EXCERPTED PASSAGE: Begin

But while many acts of violence cause widespread terror, Miller wants terrorism to be understood in a specific context. It’s not enough to brand it as an act of evil. “Terrorism is political violence, it is purposeful,” says Miller. “It is done by people who have in mind the achievement of certain goals that they think can’t be achieved by other means.” This, Miller stresses, isn’t just the province of rogue militants and fanatics.

In his work, Miller shows how episodes of terrorism — from the Reign of Terror in Robespierre’s revolutionary-era France to the plots of anarchists in late 19th century Russia to the lynching campaigns of white supremacists in the American South to even the jihad of al-Qaeda — all involve a particular contest over political legitimacy. It’s a relatively modern phenomenon, a symptom of an age where ordinary citizens have come to believe in their rights to express an opinion and govern themselves and where, as a result, governments and insurgents get locked in antagonistic, existential struggles. Ghastly scenes of asymmetric violence follow.

(PHOTOS: The Aftermath of the Boston Marathon Explosions)

EXCERPTED PASSAGE: End
GIVEN INFORMATION: Begin

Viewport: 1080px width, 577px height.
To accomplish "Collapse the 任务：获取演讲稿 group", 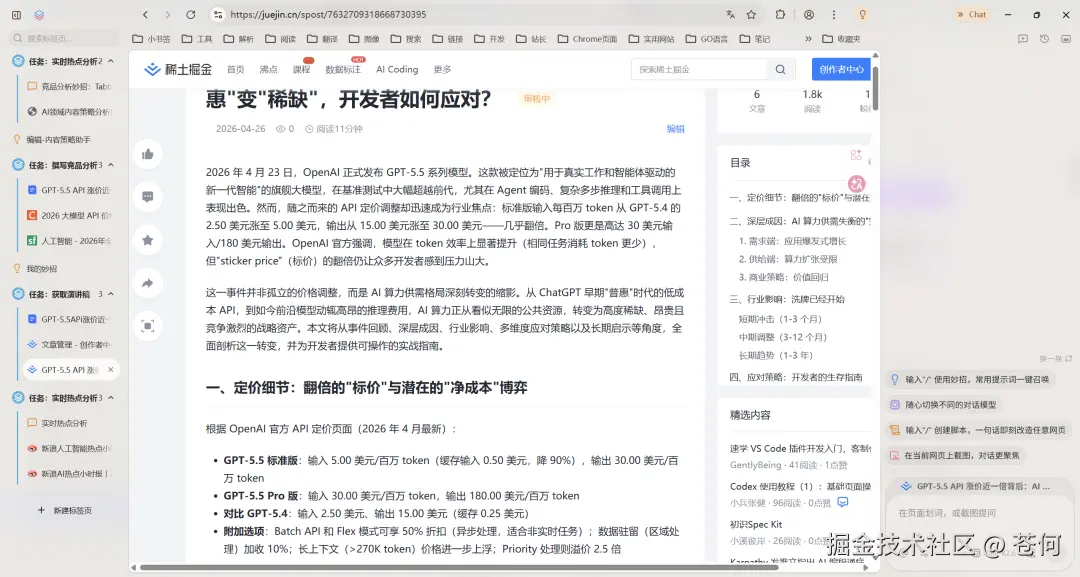I will coord(111,294).
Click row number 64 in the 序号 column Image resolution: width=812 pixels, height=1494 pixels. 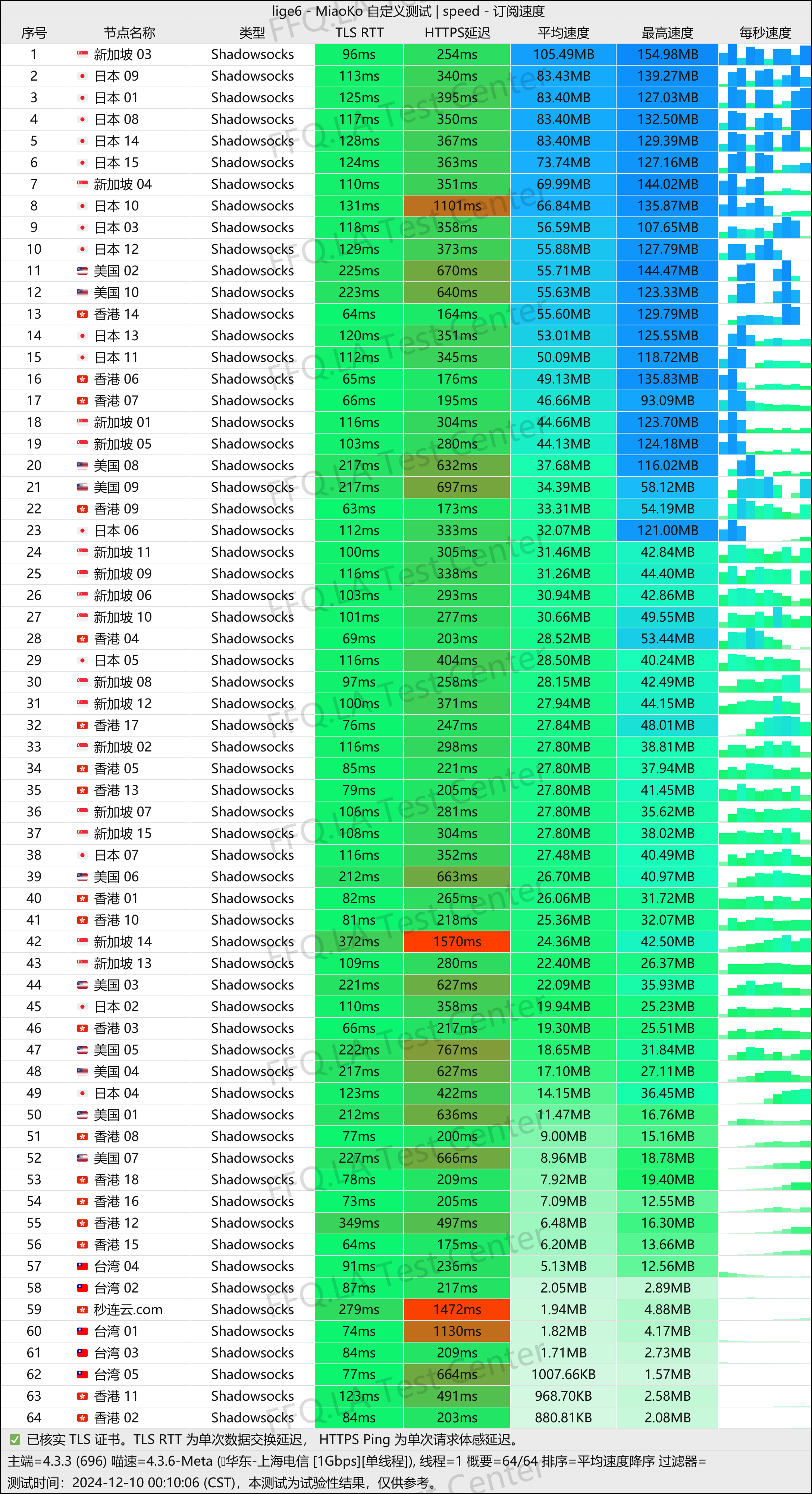click(34, 1418)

GIVEN INFORMATION: End

§ **WHAT THIS TASK INVOLVES**:
From the passage on terrorism, pull out the wording verbatim, starting at "But while many" and ending at "militants and fanatics.".

§ **RESPONSE AREA**:
But while many acts of violence cause widespread terror, Miller wants terrorism to be understood in a specific context. It’s not enough to brand it as an act of evil. “Terrorism is political violence, it is purposeful,” says Miller. “It is done by people who have in mind the achievement of certain goals that they think can’t be achieved by other means.” This, Miller stresses, isn’t just the province of rogue militants and fanatics.